WORK TO COMPLETE:
1 - In the social media dataset notebook, which file holds data for validation purposes?
2 - Copy lines from the listing verbatim. Start at the line that contains "This screenshot has width=705, height=540." and stop after the last line of the listing.

SOURCE DOCUMENT:
# Data Analysis Project: Social Media Usage and Emotional Well-Being

This notebook presents a comprehensive analysis of three datasets (`train.csv`, `val.csv`, and `test.csv`) capturing information on social media usage and users' dominant emotional states. The dataset, meticulously researched and prepared by AI Inventor Emirhan BULUT, explores the relationship between social media usage patterns and emotional well-being.

## Dataset Features

- **User_ID**: Unique identifier for the user.
- **Age**: Age of the user.
- **Gender**: Gender of the user (Female, Male, Non-binary).
- **Platform**: Social media platform used (e.g., Instagram, Twitter, Facebook, LinkedIn, Snapchat, WhatsApp, Telegram).
- **Daily_Usage_Time (minutes)**: Daily time spent on the platform in minutes.
- **Posts_Per_Day**: Number of posts made per day.
- **Likes_Received_Per_Day**: Number of likes received per day.
- **Comments_Received_Per_Day**: Number of comments received per day.
- **Messages_Sent_Per_Day**: Number of messages sent per day.
- **Dominant_Emotion**: User's dominant emotional state during the day (e.g., Happiness, Sadness, Anger, Anxiety, Boredom, Neutral).

## Files

- **train.csv**: Data for training models.
- **test.csv**: Data for testing models.
- **val.csv**: Data for validation purposes.

## Usage

This dataset can be used for various analyses, including but not limited to:

- Predicting users' emotional well-being based on their social media usage.
- Clustering users based on usage patterns.
- Examining the impact of different platforms on users' emotions.


## Dataset Citation

This dataset was meticulously researched and prepared by AI Inventor Emirhan BULUT. If you use this dataset in your work, please cite or reference it as follows:

BULUT, E. "Social Media Usage and Emotional Well-Being Dataset." (https://www.kaggle.com/datasets/emirhanai/social-media-usage-and-emotional-well-being).
 


## Loading the Data

First, we need to load the datasets into pandas DataFrames. This will allow us to manipulate and analyze the data effectively.

(Records from a pointing dataset)
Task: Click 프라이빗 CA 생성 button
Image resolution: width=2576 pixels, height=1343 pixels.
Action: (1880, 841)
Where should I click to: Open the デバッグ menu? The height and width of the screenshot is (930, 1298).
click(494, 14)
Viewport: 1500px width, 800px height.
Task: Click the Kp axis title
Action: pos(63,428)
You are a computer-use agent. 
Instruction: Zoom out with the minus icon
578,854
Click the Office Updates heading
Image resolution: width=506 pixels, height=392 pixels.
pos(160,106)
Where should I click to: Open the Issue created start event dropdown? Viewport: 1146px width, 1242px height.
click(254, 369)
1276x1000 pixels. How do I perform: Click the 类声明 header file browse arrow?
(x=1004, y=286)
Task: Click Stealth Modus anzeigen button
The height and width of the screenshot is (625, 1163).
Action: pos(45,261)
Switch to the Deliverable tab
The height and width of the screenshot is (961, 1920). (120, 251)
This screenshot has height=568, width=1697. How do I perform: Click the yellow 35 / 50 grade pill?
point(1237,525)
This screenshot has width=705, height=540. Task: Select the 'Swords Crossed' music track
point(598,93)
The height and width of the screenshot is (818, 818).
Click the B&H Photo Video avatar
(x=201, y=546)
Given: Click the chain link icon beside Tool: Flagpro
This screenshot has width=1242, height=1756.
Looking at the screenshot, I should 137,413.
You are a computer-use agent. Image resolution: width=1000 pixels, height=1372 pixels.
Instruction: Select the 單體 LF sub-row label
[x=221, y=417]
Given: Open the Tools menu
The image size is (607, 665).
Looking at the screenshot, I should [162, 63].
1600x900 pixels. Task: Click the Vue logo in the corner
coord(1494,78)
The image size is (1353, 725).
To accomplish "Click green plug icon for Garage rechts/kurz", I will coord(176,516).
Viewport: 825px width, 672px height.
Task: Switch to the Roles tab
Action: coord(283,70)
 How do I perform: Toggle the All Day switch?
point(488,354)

SOLUTIONS PER TASK:
1 - val.csv

2 -
This screenshot has width=705, height=540. Task: Select the 'Swords Crossed' music track
point(598,93)
The height and width of the screenshot is (818, 818).
Click the B&H Photo Video avatar
(x=201, y=546)
Given: Click the chain link icon beside Tool: Flagpro
This screenshot has width=1242, height=1756.
Looking at the screenshot, I should 137,413.
You are a computer-use agent. Image resolution: width=1000 pixels, height=1372 pixels.
Instruction: Select the 單體 LF sub-row label
[x=221, y=417]
Given: Open the Tools menu
The image size is (607, 665).
Looking at the screenshot, I should [162, 63].
1600x900 pixels. Task: Click the Vue logo in the corner
coord(1494,78)
The image size is (1353, 725).
To accomplish "Click green plug icon for Garage rechts/kurz", I will coord(176,516).
Viewport: 825px width, 672px height.
Task: Switch to the Roles tab
Action: coord(283,70)
 How do I perform: Toggle the All Day switch?
point(488,354)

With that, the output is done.